NLRP12-associated hereditary periodic fever syndrome is a rare autoinflammatory syndrome characterized by episodic and recurrent periods of fever combined with various systemic manifestations such as myalgia, arthralgia, joint swelling, urticaria, headache and skin rash. Common trigger of these episodes is cold, which was not evident in our patient.

This patient’s clinical symptoms and course were also not completely consistent with FMF attacks, which are usually brief episodes of fever accompanied by peritonitis, pleurisy, arthritis or skin rash. Our patient’s disease episodes were prolonged, and the skin findings not consistent with an FMF rash. The importance of FMF heterozygosity in clinical situations has been controversial. A population genotype study of four Mediterranean groups done by Jeru et al. demonstrated that individuals with a heterozygous MEFV mutation were at increased risk of developing FMF with a relative risk of 6.3–8.1 compared to non-carriers [18].

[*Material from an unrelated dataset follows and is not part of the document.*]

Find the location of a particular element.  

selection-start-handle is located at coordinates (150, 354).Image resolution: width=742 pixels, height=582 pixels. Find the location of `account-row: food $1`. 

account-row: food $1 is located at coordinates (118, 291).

Although none of this patient’s rare variants met criteria to be regarded as pathogenic, we speculate that in aggregate they might confer an “allelic burden,” such that their combination could create an autoinflammatory milieu consisting of increased pro-inflammatory cytokines, SAA and both type I and type II IFN. The operation of more than one underlying mechanism could also help to explain why the response to different treatment modalities, including complete blockade of IL-1 (as suggested by cytokine analysis; Table 2), was variable – with incomplete control of inflammation and persistence of some milder symptoms. The issue of allelic burden is well-described and well-accepted as it relates to Polygenic Risk Scores (PRS) derived from Genome-Wide Association Studies (GWAS). However, PRS rely on the identification of common variants that individually confer a small odds ratio for disease, whereas the additive effects of rare alleles conferring moderate risk for disease have proven more difficult to characterize. Additional complexity ensues when more than one rare allele is present in the same person, as the overlapping and/or synergistic effects of genetic “hits” in more than one inflammatory pathway are difficult to deconvolute without detailed assays that interrogate mechanism at multiple levels. Furthermore, the intrinsic variability of autoinflammatory phenotypes may make them impossible to predict from genotype alone.

Conclusion

In conclusion, we would like to emphasize the challenges faced by patients with unclassified / unexplained autoinflammatory syndromes that may persist even after a thorough workup with contemporary technologies. Although each case is unique and extremely rare, together this group of patients represents a substantial proportion of every autoinflammatory cohort. Therefore, we strongly encourage the development of bioinformatic mechanisms and clinical registries to aggregate similar patients together creating a common ground for further characterization of new autoinflammatory entities [19].